可溶性抗原（如細菌的外毒素、內毒素、菌體裂解液、病毒的可溶性抗原、血清、組織滲出液等）與相應抗體結合，在適當量電解質存在下，形成肉眼可見的白色沉澱。目前臨床運用較少。

5.凝集實驗

顆粒性抗原與相應抗體結合後發生凝集的血清學試驗。抗原與抗體複合物在電解質作用下，經過一定時間，形成肉眼可見的凝集團塊。臨床常用於鑑定菌種和梅毒感染的確認。6.病毒蛋白檢測

病毒侵入宿主細胞後可合成自身結構蛋白與非結構蛋白，也可與宿主細胞發生相互作用而上調或下調宿主蛋白的表達，除直接檢測病毒外，也可檢測與病毒發生作用的蛋白。在檢測分類上可根據檢測對象分為抗原檢測和抗體檢測，也可根據檢測方法分為定性檢測和定量檢測，根據標記物結合於抗體還是抗原分為直接檢測和間接檢測。臨床常用病毒蛋白的檢測方法包括ELISA技術、免疫印跡技術等，均可用標記有酶、發光底物或螢光素的抗體或抗原檢測病毒抗原或針對病毒產生的抗體。免疫酶染色技術包含直接免疫染色和間接免疫染色方法，直接免疫染色法利用螢光素或酶標記，可識別病毒抗原的特異性抗體與感染細胞或組織樣本作用，而間接免疫染色法是利用螢光素或酶標記抗抗體，用病毒特異性抗體與感染細胞或組織樣本作用後，再加入螢光素或酶標記的抵抗抗體作用。
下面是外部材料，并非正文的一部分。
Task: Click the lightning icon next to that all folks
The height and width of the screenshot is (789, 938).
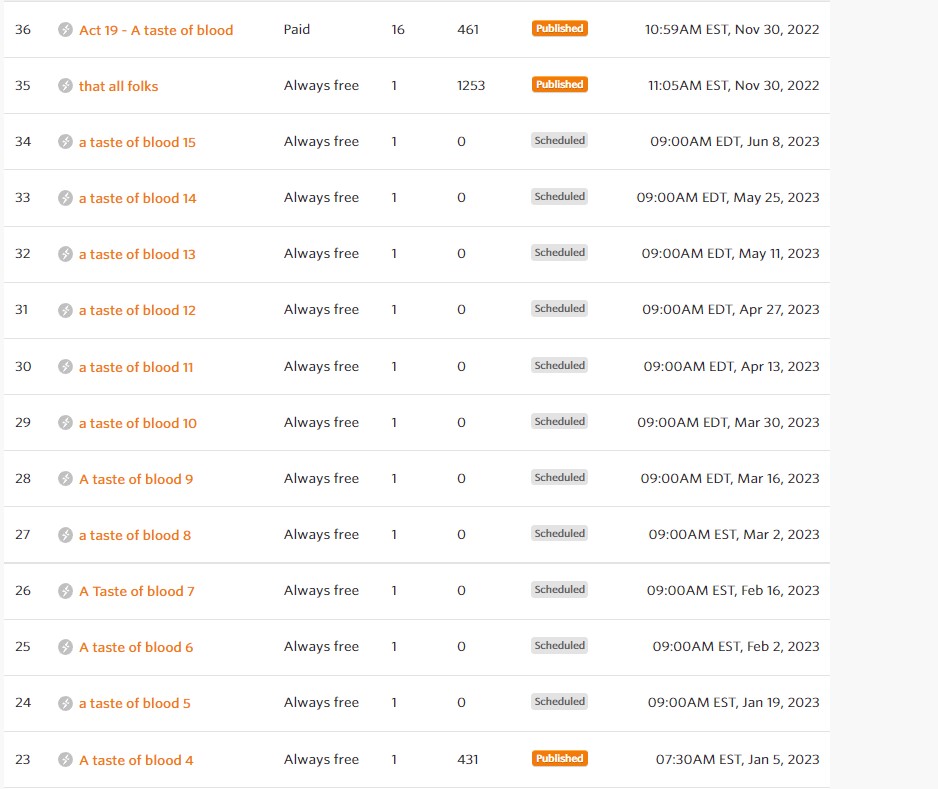Action: [66, 86]
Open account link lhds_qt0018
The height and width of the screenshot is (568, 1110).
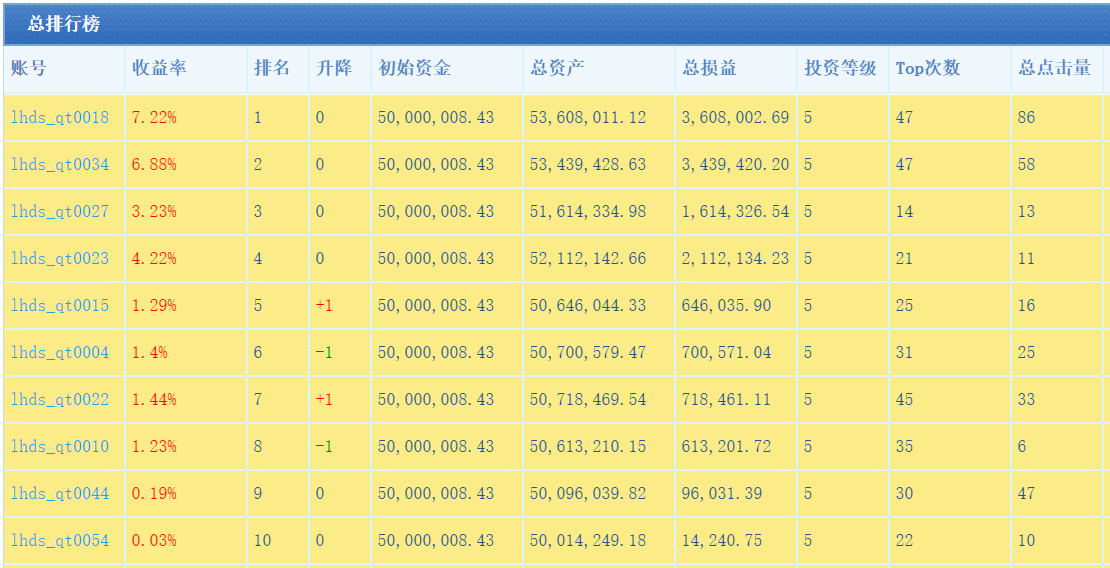click(x=60, y=118)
間接法較直接法敏感，而且使用方便，可用於多種病毒抗原的檢測，不需要提純病毒的特異性抗體和繁瑣的標記過程。

1.中和試驗具有很強的特異性，是檢測病毒和新分離病毒毒株鑑定最經典的方法，也可用於檢測病毒感染動物血清中的抗體。

2.血凝抑制試驗敏感、簡單、費用低，而且操作簡便。同時，也可用於檢測動物血清中的血凝抑制抗體。補體結合試驗可以用於檢測動物血清中的病毒抗體。

3.補體結合試驗利用抗原抗體複合物同補體結合，把含有已知濃度的補體反應液中的補體消耗掉使濃度減低的現象，以檢出抗原或抗體，是高敏度檢出方法之一，特別是根據抗原物質的特性，抗原抗體反應不能用沉澱反應或凝集反應觀察時也可以利用此法。

4.除傳統的ELISA檢測抗原和抗體外，螢光標記的病毒抗體可用於檢測感染細胞或組織中的病毒蛋白。免疫染色技術已廣泛用於細胞中病毒蛋白的亞細胞定位，監測病毒蛋白的合成過程，分析變異對病毒蛋白合成的影響，研究病毒在動物宿主中的複製部位。